In contrast, as we emphasized earlier in this opinion, the Commonwealth Court’s order in this case did not dismiss any party, but merely narrowed the scope of the Banks’ declaratory judgment action, which raised alternative theories of relief. Because the Banks might still obtain the relief they are seeking based on one of their remaining constitutional theories, the Commonwealth Court’s order sustaining the Appellees’ preliminary objections has no certain effect upon the ultimate relief to which the Banks may be entitled. Thus, we find that the Commonwealth Court’s order in this case did not declare the parties’ rights within the meaning of 42 Pa.C.S. § 7532, and therefore, it is not a final order under Wickett.15 16
[16]*16We likewise reject the Banks’ reliance on Swords and American Rehabilitation for the proposition that Wickett does not require a party to be put out of court before an order is considered final. In Swords, 883 A.2d at 565 n. 4, this Court summarily cited to Wickett in a footnote to explain why this Court had jurisdiction over an appeal from an order granting partial summary judgment. However, unlike the instant case, the Court in Swords was not directly addressing the issue of whether the rule in Wickett would apply where, as here, no party has been dismissed from the action and several alternative issues remain unresolved. As such, our brief discussion of Wickett in Swords is likely obiter dicta and, nevertheless, provides little guidance on the applicability of Wickett under the facts of this case.

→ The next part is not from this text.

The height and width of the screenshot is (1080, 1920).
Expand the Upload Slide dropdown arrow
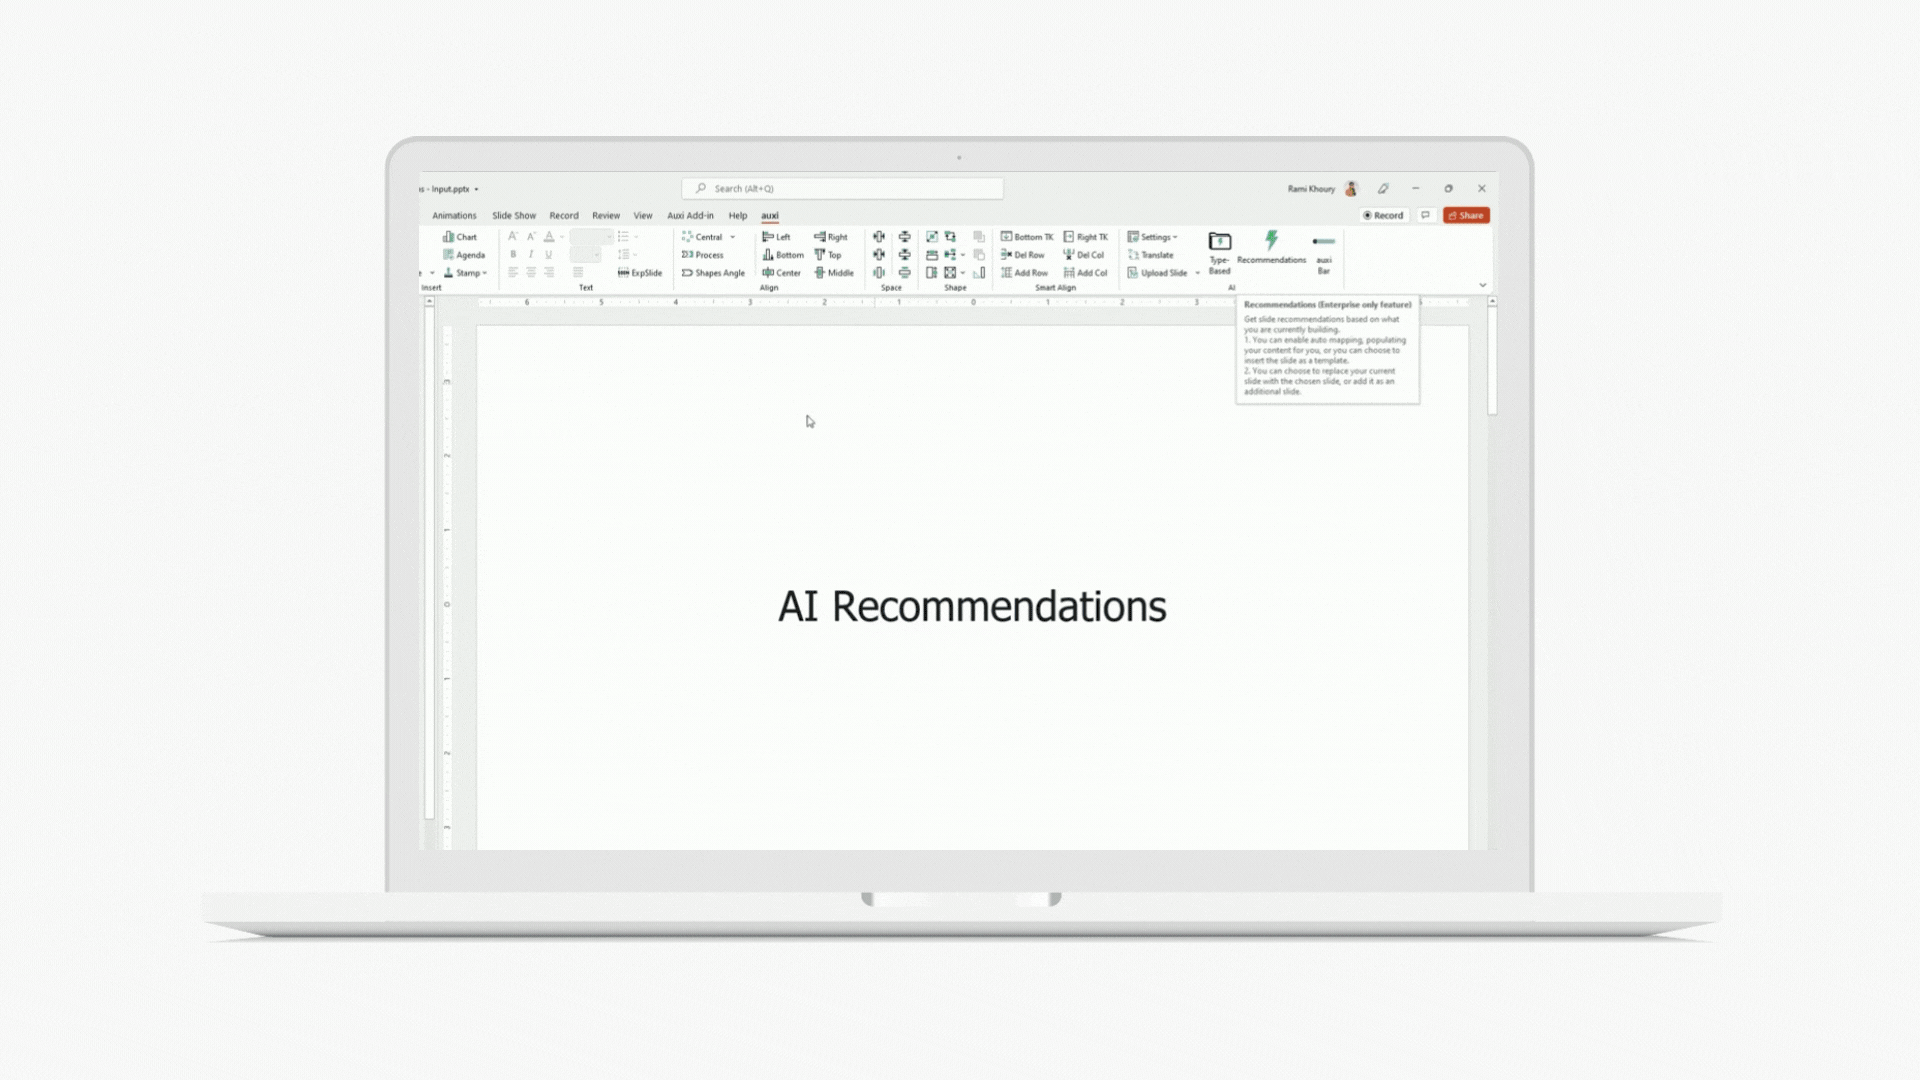point(1197,273)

The Banks’ reliance on American Rehabilitation is also unavailing. As we noted earlier in this opinion, in American Rehabilitation, this Court entered a per curiam order, citing to Wickett, in reversing a Superior Court decision which held that an order, which granted summary judgment on one of two claims, was not a final order. While the Banks argue that [17]*17American Rehabilitation reflects an implicit recognition by this Court that orders are appealable under Wickett, even when no parties are dismissed, the Banks fail to recognize that it is not binding as legal precedent. See Commonwealth v. Smith, 575 Pa. 203, 836 A.2d 5, 17 (2003) (stating that a per curiam decision, while binding as the law of that case, establishes no precedent beyond the authority cited in the order); Commonwealth v. Tilghman, 543 Pa. 578, 673 A.2d 898, 903-05 (1996) (explaining that an order with no articulated rationale does not constitute binding authority with respect to the legal issues raised in the appeal).
For the reasons outlined above, we conclude that the Commonwealth Court’s order in this case, which sustained the Appellees’ preliminary objections in the nature of demurrers with respect to some, but not all, of the Banks’ constitutional claims, is not a final, appealable order. Our conclusion today is not only informed by our well-established policy of avoiding piecemeal litigation, it also recognizes that such an order does not represent an affirmative or negative declaration of the parties’ rights within the meaning of 42 Pa.C.S. § 7532 because alternate avenues of relief can still be pursued against the same parties in the courts below. Accordingly, we quash the instant appeal as interlocutory.
Chief Justice CASTILLE, Justice EAKIN, Justice TODD and Justice MeCAFFERY join the opinion.
Justice SAYLOR files a concurring opinion.